Aslında her branşı içinde barından bir merkez olmayı gönül isterdi. Kanserli hastaların mutlaka ki psikolojik destek almaları gerekiyor. Sonuçta organizma hayatla ilgili bir tehditle karşılaştığı zaman, her organizmada bir reaksiyon oluşacaktır. Depresyona girer veya ajitasyona girer salgınlaşır, kabul etmek istemez, reddeder. Bu aşamada beynin savunma mekanizmalarının hepsi kullanılır. O açıdan mutlaka destek alması gerekir. Bizim toplumumuzda psikiyatriste gitmek gibi bir alışkanlık yok.
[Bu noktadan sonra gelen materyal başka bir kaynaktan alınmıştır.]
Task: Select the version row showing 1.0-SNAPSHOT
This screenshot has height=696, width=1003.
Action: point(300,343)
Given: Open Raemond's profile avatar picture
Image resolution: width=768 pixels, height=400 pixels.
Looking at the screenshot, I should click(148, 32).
Bu genel olarak aileler içinde çözülüyor. Ailelerin bilgili olması gerekiyor. Mutlaka hastaların konuyu bilen biriyle konuşmaları, onlardan psikolojik destek almaları gerekir.
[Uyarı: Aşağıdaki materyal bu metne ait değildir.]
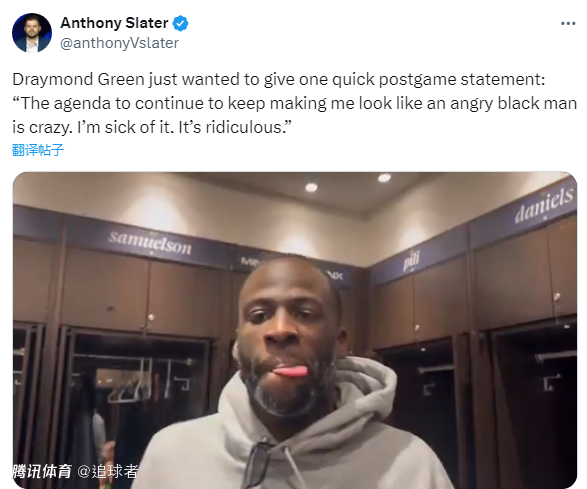
Task: Open the three-dot more options menu
Action: pyautogui.click(x=568, y=24)
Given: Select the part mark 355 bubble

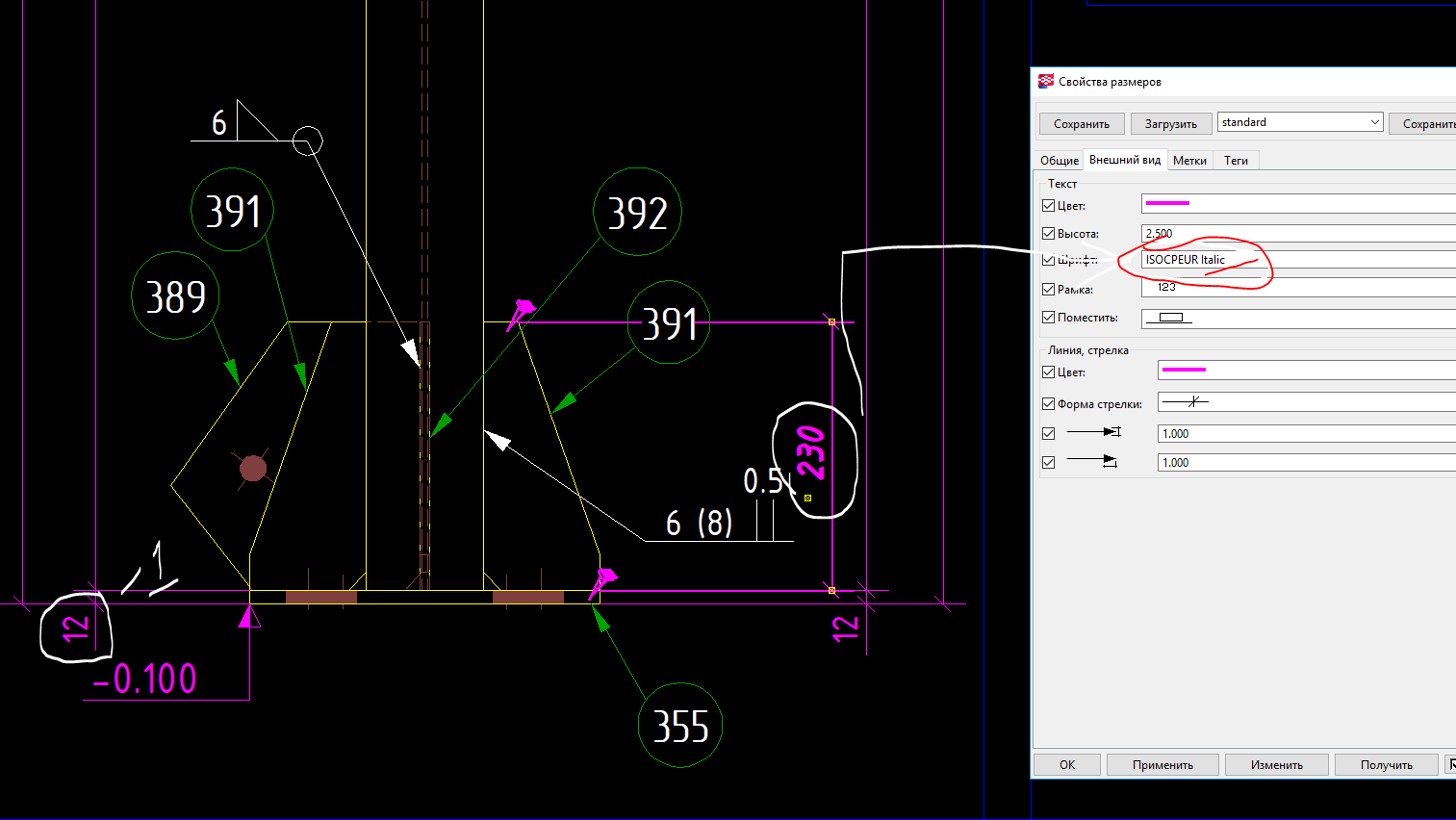Looking at the screenshot, I should coord(680,726).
Adana Güney Rotary Kulübü Başkanısız, orada neler yapıyorsunuz, biraz bahsedebilir misiniz?

Hekim olarak çok insana senelerdir dokunduğumu düşünüyorum. Ama sivil toplum örgütü içerisinde olmak hakikaten başka bir şeymiş. Ben 10 yıldır Rotary Kulübü üyesiyim. Ancak şimdiye kadar başkan olmamıştım. Projelere destek oluyor daha sonra işime dönüyordum. Bu yıl Adana Güney Rotary’nin başkanlığını yapıyorum. Başkanlık demek, sorumluluk gerektiriyor ve de yetki de getiriyor. Ben kulübün hem maddi hem manevi desteğiyle bu sene insanlara başka türlü dokunduğumu düşünüyorum. Bir çok alanda dokundum. Ben insanlara sağlık anlamında bir hizmet veriyorum. Elimden geldiği kadarıyla yaklaşıyorum, yardımcı oluyorum, sorunlarını çözüyorum. Sivil Toplum Örgütünün içerisinde olup, başka alanlarda da insanlara dokunmak hoşuma gitti.
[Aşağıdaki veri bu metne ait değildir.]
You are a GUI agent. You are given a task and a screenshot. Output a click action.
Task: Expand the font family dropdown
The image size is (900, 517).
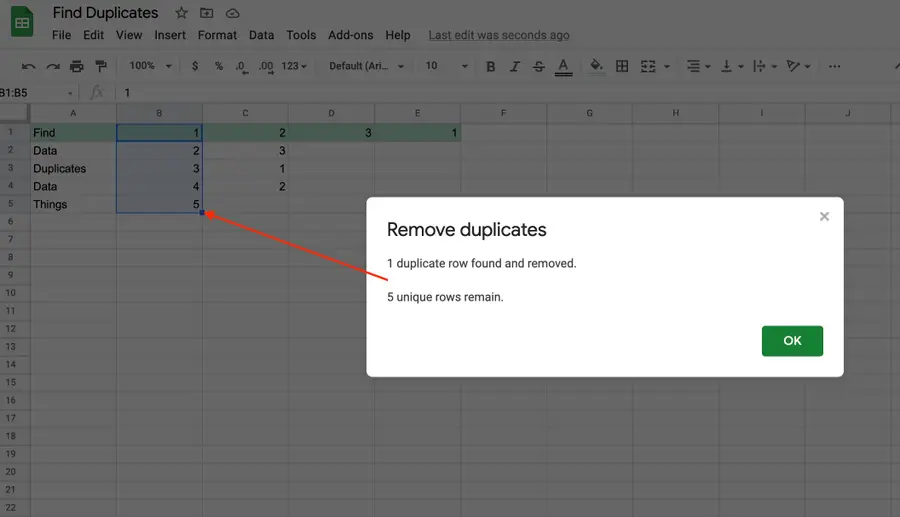[x=366, y=66]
Bu sene eğitim alanı oldukça eksikti, özellikle pandemiden dolayı eğitim çok aksadı. En başta onunla ilgili projeler yaptık. Adana Güney Rotary Kulübü olarak 30 çocuğa tablet hediye ettik. Bir şehit çocuğuna bilgisayar hediye ettik. Dönemin başlangıcında Kozan yangını olmuştu, mağdur olduklarını duyduk. Oraya yardım paketi gördük. Yangınzede ailelere mutfak gereçlerinden oluşan malzemeler aldık, onları dağıttık. Bütün evlere çaydanlık, tabak, bardak, çatal gibi setten oluşan malzeme dağıttık. Onun dışında ikinci el, evlerde kullanmadığımız, boşalan evlerden gelen, kenarda duran eşyaları topladık. 3-4 kamyon eşya çıktı. Kozan Belediyesinin desteğiyle ihtiyaç sahiplerine dağıtıldı. Onların içerisinde çamaşır makineleri, buzdolapları, bulaşık makineleri ağırlıklıydı. Biz zaten 100 aileye sıfır eşya seti hediye ettik ayrıca böyle bir desteğimiz oldu. İzmir depreminde desteğimiz oldu. Orada deprem çadırı, içerisinde yiyecek kolisi olan setler hazırlandı. Biz onlara da destek olduk.

Sosyal medyadan eğitimler de verdik. Ben ulus olarak eksiğimizin eğitim olduğunu düşünüyorum. Bizim bunu kapatmamız gerektiğini düşünüyorum. Dönem başında gençlere eğitim programı verdik. Rotary dünya liderlerini arıyor, diye bir eğitim programımız var. Onu gerçekleştirdik. Liderler kampüste eğitimi verdik.